March 2021 Direct From CDC/Environmental Health Services
Journal of Environmental Health (Volume 83, Number 7)
Editor's Note: The National Environmental Health Association strives to provide up-to-date and relevant information on environmental health and to build partnerships in the profession. In pursuit of these goals, we feature a column on environmental health services from the Centers for Disease Control and Prevention (CDC) in every issue of the Journal.
In these columns, authors from CDC's Water, Food, and Environmental Health Services Branch, as well as guest authors, will share insights and information about environmental health programs, trends, issues, and resources. The conclusions of these columns are those of the author(s) and do not necessarily represent the official position of CDC.
Using Data to Improve Practice: Looking Back on 20 Years of Restaurant Food Safety Research
Laura Brown, PhD, Centers for Disease Control and Prevention
In 2000, the Centers for Disease Control and Prevention (CDC), recognizing the important role environmental health programs play in food safety, funded a new cooperative agreement program on retail food safety called the Environmental Health Specialists Network (EHS-Net). EHS-Net is a network of environmental health programs in state and local health departments focused on understanding how retail food service establishment policies and practices contribute to foodborne illness and outbreaks. EHS-Net staff collaborate closely with their counterparts in epidemiology and laboratory programs, and with CDC, the Food and Drug Administration, and the U.S. Department of Agriculture Food Safety and Inspection Service. EHS-Net staff are experienced in food safety and uniquely positioned to collect high-quality data on food safety policies and practices.

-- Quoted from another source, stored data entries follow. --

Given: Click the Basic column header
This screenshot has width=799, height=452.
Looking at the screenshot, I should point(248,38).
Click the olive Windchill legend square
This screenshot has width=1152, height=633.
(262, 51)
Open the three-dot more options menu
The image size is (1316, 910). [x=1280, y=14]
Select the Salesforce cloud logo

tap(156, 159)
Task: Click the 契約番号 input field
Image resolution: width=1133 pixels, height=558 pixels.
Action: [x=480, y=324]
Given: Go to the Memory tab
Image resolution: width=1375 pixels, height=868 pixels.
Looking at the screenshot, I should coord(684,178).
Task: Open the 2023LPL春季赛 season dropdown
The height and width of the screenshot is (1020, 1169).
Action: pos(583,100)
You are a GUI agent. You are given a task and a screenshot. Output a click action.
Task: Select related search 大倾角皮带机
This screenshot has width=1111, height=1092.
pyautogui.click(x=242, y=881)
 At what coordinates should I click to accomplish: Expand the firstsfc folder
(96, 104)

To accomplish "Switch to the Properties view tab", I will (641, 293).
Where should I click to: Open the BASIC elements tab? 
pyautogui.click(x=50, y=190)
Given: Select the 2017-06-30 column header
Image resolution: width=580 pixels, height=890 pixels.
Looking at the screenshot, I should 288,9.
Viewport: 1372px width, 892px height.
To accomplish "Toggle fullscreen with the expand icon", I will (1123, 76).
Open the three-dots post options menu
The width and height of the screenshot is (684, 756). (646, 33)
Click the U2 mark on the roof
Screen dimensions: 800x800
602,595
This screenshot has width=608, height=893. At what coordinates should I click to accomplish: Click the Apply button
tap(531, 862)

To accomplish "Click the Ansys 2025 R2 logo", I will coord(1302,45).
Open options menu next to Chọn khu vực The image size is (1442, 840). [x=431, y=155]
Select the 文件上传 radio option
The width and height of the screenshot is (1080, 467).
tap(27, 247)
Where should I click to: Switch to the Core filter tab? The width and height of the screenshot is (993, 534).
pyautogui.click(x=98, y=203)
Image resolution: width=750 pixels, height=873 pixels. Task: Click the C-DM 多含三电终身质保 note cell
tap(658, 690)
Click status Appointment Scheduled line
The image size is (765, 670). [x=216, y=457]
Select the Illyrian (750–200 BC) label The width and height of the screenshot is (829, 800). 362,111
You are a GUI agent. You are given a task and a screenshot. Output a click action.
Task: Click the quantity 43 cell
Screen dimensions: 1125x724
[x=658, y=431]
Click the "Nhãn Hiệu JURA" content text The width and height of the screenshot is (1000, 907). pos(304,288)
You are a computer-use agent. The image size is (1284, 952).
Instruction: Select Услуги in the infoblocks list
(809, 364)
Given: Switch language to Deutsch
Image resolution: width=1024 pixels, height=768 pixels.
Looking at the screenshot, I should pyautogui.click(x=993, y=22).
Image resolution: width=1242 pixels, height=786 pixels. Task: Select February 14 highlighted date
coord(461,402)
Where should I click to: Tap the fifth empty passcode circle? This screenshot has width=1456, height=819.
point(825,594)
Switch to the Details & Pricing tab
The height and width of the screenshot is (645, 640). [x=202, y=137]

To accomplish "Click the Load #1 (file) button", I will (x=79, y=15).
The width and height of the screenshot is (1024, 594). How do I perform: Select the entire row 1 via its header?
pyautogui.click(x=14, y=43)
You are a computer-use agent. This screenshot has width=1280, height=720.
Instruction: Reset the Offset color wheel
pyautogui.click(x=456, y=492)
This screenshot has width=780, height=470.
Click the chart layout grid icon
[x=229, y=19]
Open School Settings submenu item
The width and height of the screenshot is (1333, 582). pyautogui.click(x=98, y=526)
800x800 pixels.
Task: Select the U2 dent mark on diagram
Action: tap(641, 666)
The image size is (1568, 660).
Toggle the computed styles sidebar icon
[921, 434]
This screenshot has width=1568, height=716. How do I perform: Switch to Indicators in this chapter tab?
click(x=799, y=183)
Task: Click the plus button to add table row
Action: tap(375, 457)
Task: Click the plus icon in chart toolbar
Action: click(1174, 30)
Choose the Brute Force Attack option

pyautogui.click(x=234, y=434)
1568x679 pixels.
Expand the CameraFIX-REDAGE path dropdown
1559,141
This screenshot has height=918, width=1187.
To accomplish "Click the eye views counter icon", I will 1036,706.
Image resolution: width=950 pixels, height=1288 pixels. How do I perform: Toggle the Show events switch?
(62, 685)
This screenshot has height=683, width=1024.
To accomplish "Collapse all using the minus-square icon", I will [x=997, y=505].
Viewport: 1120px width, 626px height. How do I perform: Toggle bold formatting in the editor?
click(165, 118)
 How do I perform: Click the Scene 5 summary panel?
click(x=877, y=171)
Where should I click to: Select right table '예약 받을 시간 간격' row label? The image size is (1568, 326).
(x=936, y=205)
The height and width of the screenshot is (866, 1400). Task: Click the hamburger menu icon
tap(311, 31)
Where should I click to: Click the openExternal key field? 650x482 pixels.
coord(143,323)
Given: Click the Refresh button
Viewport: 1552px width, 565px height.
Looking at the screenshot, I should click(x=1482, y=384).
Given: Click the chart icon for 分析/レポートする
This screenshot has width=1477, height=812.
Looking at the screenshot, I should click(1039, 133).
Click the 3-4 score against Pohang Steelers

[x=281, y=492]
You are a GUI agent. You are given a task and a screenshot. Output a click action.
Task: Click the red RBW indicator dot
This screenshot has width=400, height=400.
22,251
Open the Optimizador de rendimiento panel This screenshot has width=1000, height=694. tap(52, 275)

In its 20-year history, EHS-Net has conducted 15 retail food safety studies. These studies focused on restaurants because over one half of foodborne outbreaks are linked with restaurants. These studies, based primarily on data collection from observations of and interviews with restaurant staff, resulted in 50 scientific articles and 25 plain language summaries with key findings and recommendations. This month's column highlights the findings of this research related to food safety procedures, staff training and certification, and monitoring, as well as how these findings have helped strengthen food safety policies and practices.